Plus de 110 migrants sont portés disparus après le naufrage jeudi de leur bateau au large de la Libye. Une centaine d'autres ont pu être secouru mais le bilan pourrait être plus lourd d'après certaines ONG comme Médecins sans frontières.

Avant ce naufrage qui a couté la vie à une centaine de personnes le 25 juillet 2019, le HCR et l'OIM avaient fait état d'au moins 426 personnes mortes en tentant de traverser la Méditerranée depuis le début de l'année.
Avant ce naufrage qui a couté la vie à une centaine de personnes le 25 juillet 2019, le HCR et l'OIM avaient fait état d'au moins 426 personnes mortes en tentant de traverser la Méditerranée depuis le début de l'année. © AFP / Maud VEITH / SOS MEDITERRANEE

Selon l'Organisation internationale pour les migrations (OIM), 110 personnes ont péri lors d'un naufrage au large de la ville libyenne de Khoms (à l'ouest de la Libye), tandis qu'une centaine d'autres migrants, embarqués dans ce bateau en bois qui a coulé, a pu être secourue. Ils doivent être placés, d'après la marine libyenne, dans des centres de détention dont les conditions sont souvent dénoncées par les ONG. 

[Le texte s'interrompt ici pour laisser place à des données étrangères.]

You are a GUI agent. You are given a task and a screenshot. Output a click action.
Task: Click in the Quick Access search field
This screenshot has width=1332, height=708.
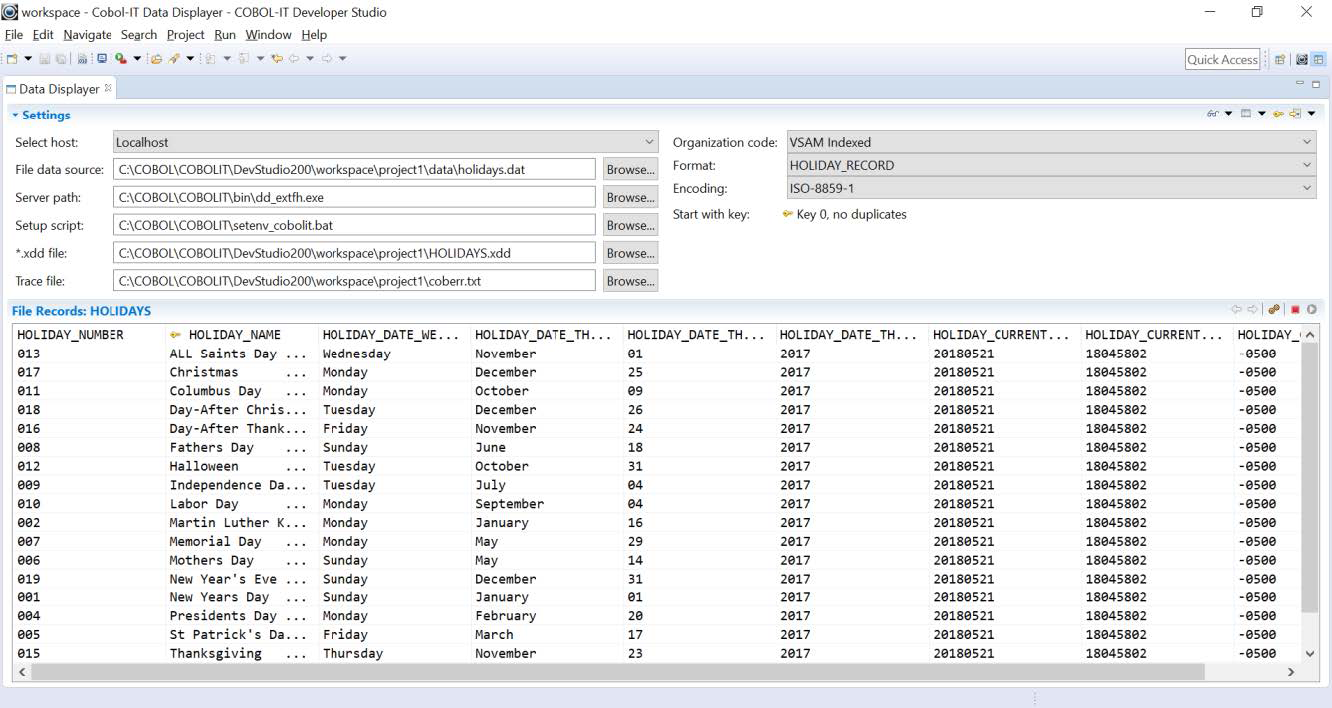click(x=1221, y=59)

Ce naufrage est le plus meurtrier depuis le début de l'année. Il s'ajoute aux 426 personnes déjà disparues en mer depuis le mois de janvier.

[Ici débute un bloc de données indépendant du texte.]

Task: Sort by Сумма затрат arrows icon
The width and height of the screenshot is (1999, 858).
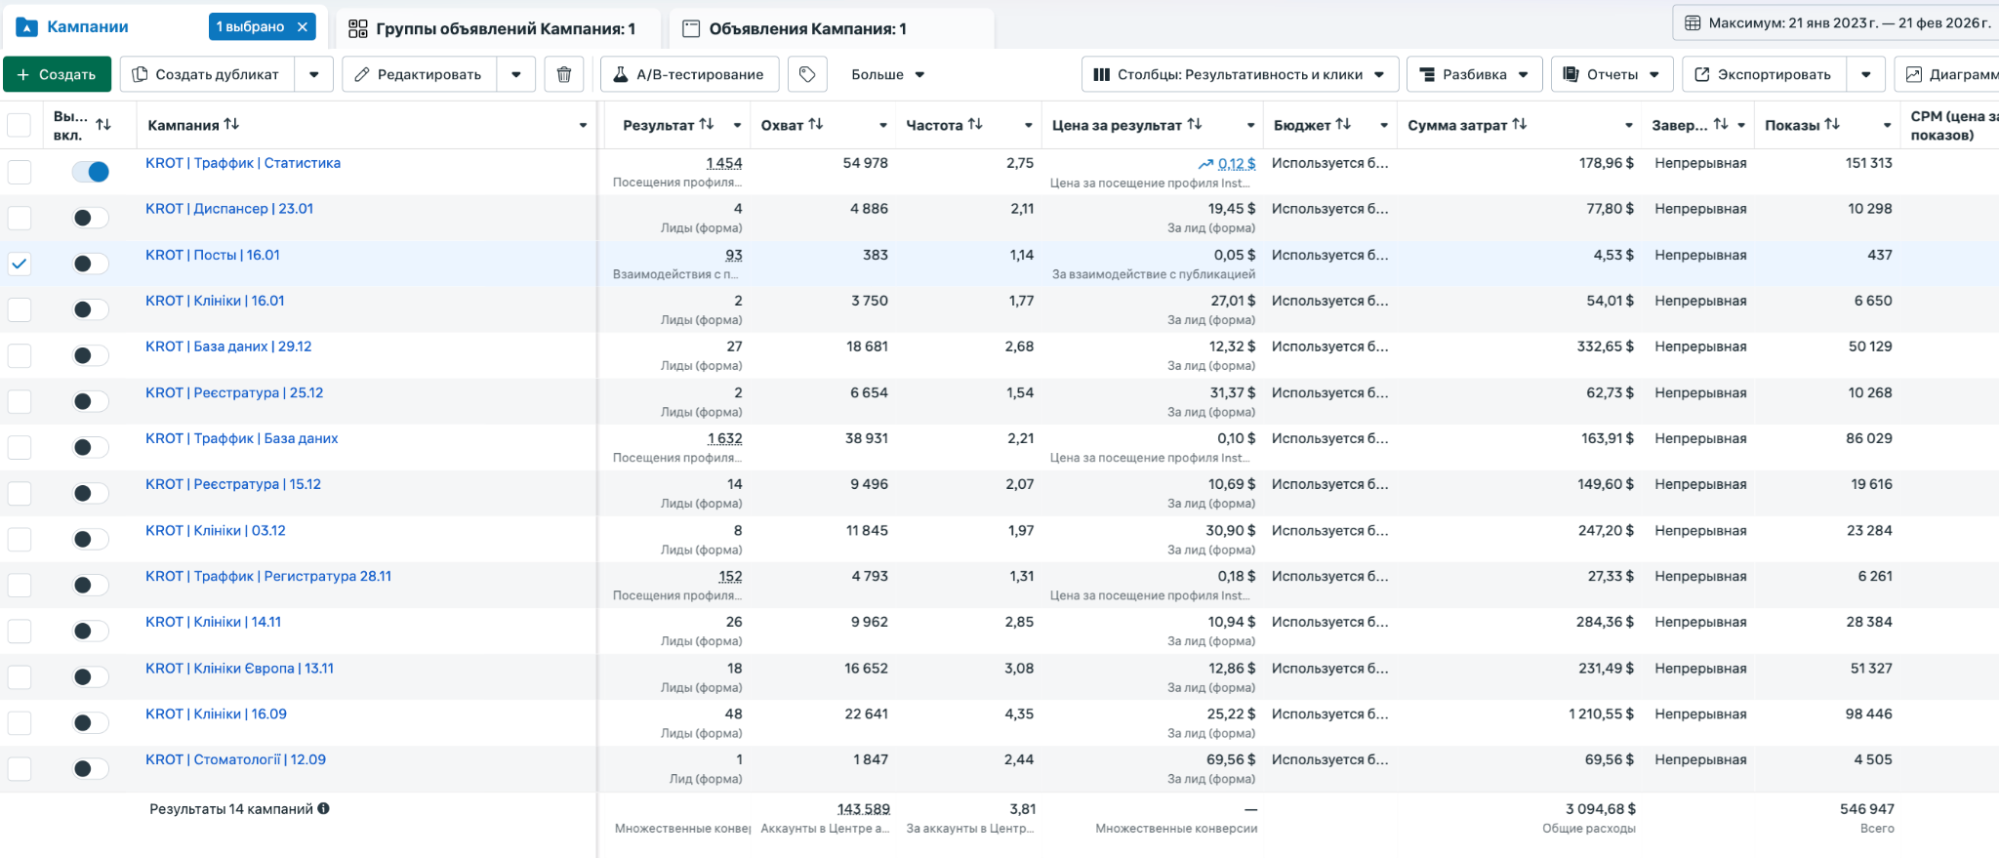Action: pyautogui.click(x=1519, y=125)
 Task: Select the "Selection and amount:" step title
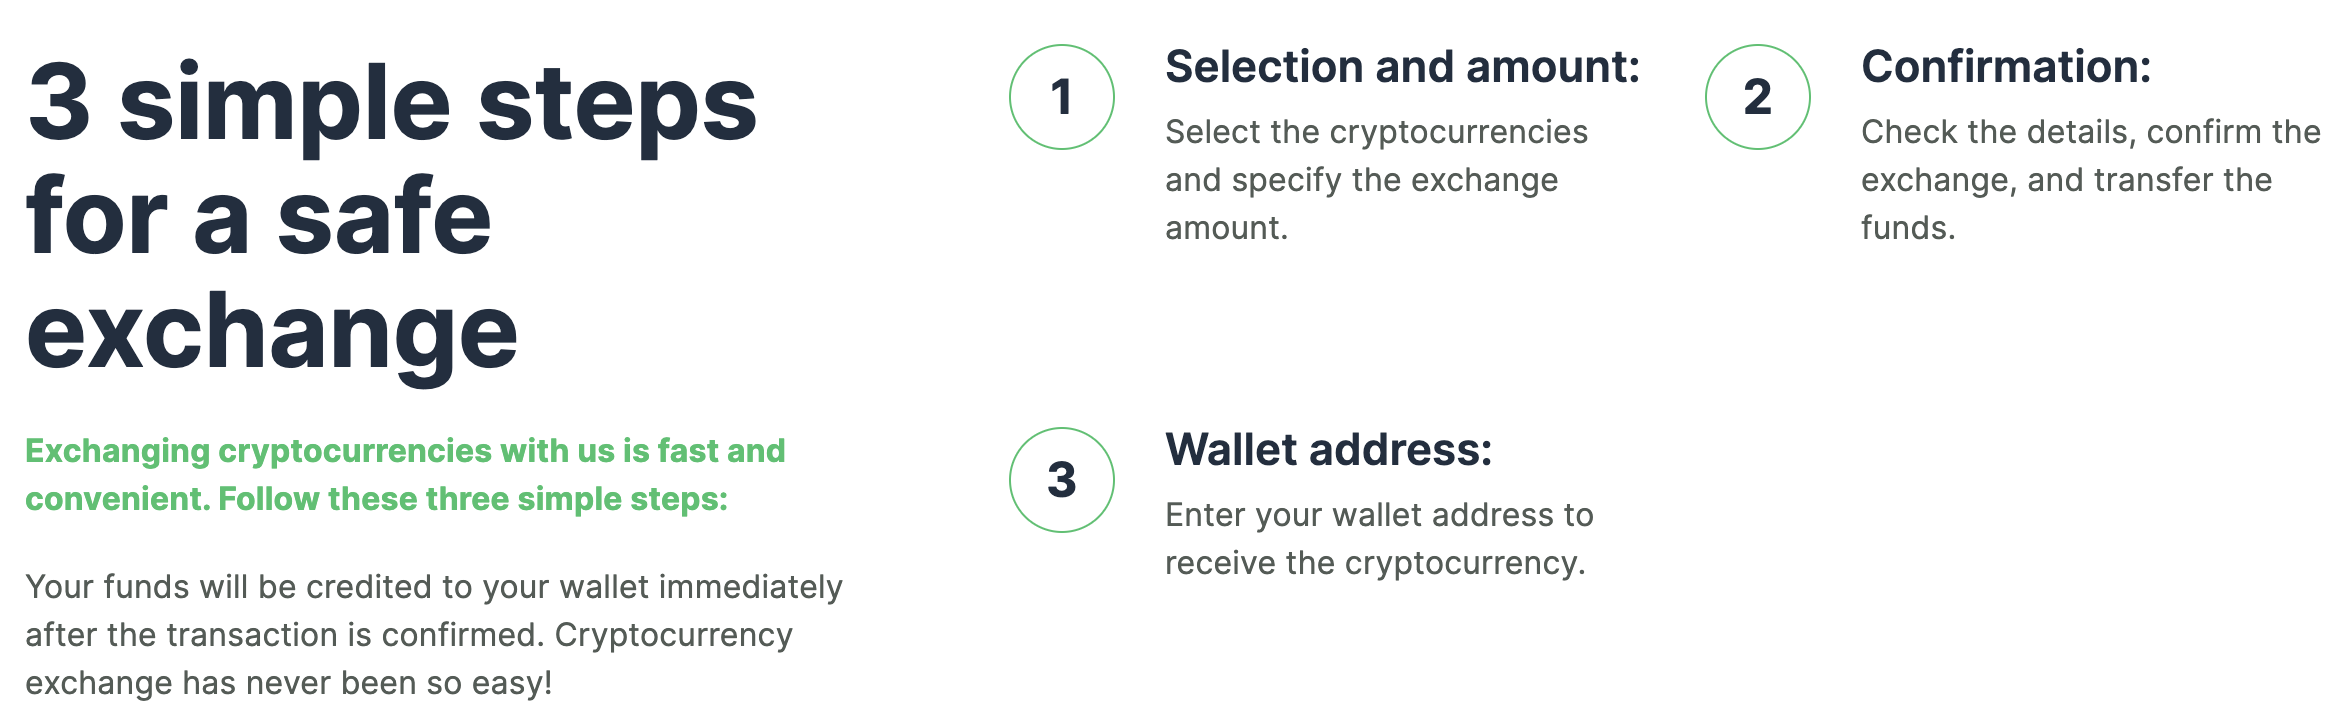pyautogui.click(x=1402, y=67)
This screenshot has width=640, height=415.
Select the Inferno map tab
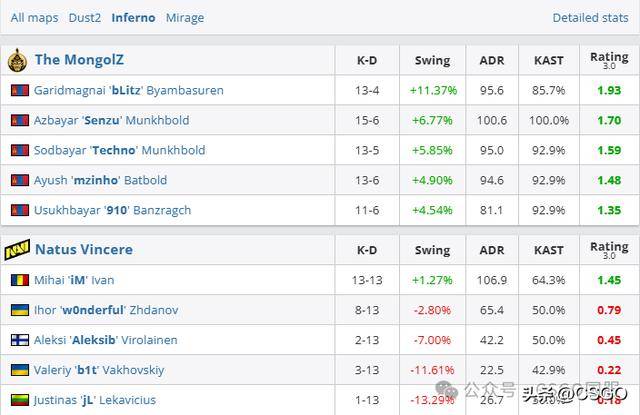133,18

Le Haut-Commissaire de l'ONU pour les réfugiés (HCR), Filippo Grandi, a déploré, sur Twitter :  "La pire tragédie en Méditerranée cette année vient de se produire".

L'OIM et la marine libyenne ont fourni des chiffres différents sur le nombre de migrants disparus et secourus par les gardes-côtes d'un pays plongé depuis 2011 dans le chaos avec des luttes de pouvoir et des milices qui font la loi. Safa Msehli, chargée de la communication au bureau de l'OIM en Libye, a déclaré à l'AFP que 145 migrants avaient été secourus et ramenés vers Khoms, à 120 km à l'est de la capitale libyenne Tripoli. Certains survivants ont raconté que leur bateau avait coulé et qu'il y avait encore à bord quelque 150 migrants, a-t-elle ajouté. 

Le général Ayoub Kacem, porte-parole de la marine libyenne, a lui affirmé que "134 migrants ont été secourus et un corps repêché, alors que 115 migrants sont portés disparus" : "Une embarcation en bois transportant environ 250 migrants clandestins, dont des femmes et des enfants, (...) a fait naufrage à moins de cinq milles marins de la côte selon les témoignages de rescapés", a-t-il précisé dans un communiqué. 

Les migrants secourus, des Erythréens pour la plupart, mais également des Palestiniens et des Soudanais, attendent d'être transférés dans des "centres d'hébergement", a-t-il dit.

"Extrêmement choqués" 

L'équipe de Médecins sans Frontières en Libye a prodigué des soins à 135 migrants rescapés, a indiqué son chef Julien Raickman ajoutant, d'après les récits recueillis auprès des survivants, que près de 400 personnes se trouvaient à bord : 

"Les pêcheurs ont compté au moins 70 corps qui flottaient. Un papa qui était en train d'être récupéré n'a pu que constater que sa famille était en train de disparaître". 

"Ce sont des gens extrêmement choqués, dans un état qui ne permet aucunement la moindre détention, et surtout pas dans les conditions dans lesquelles ont les trouve aujourd'hui en Libye" estime Julien Raickman, qui explique aussi que les naufragés étaient partis mercredi "possiblement à bord de trois bateaux arrimés les uns aux autres, ce qui expliquerait leur désintégration". 

On dirait que l'Europe n'entend rien, que Mr Macron n'entend rien

Généralement, les migrants secourus en mer et ramenés en Libye sont d'abord accueillis par le Croissant rouge libyen, les personnels de l'OIM et d'organisations locales qui leur offrent soins et nourriture. Ensuite, ils sont placés dans des centres de détention. Ces derniers mois, des ONG ont dénoncé les conditions de détention des migrants. Selon des chiffres de l'OIM, au moins 5 200 personnes sont actuellement dans des centres de détention en Libye. Julien Raickman explique la situation : 

"Il n'y a pas de camps de réfugiés [en Libye], ce sont des camps de détention improvisés, des écoles où on a muré des fenêtres, où des personnes sont entassées, avec un mètre carré par personne, on meurt de tuberculose, on est torturé, muré et vendu."

Malgré des violences persistantes depuis la chute en 2011 du régime de Mouammar Kadhafi après une révolte, la Libye reste un important point de transit pour les migrants fuyant l'instabilité dans d'autres régions d'Afrique et du Moyen-Orient et qui cherchent à rejoindre l'Europe.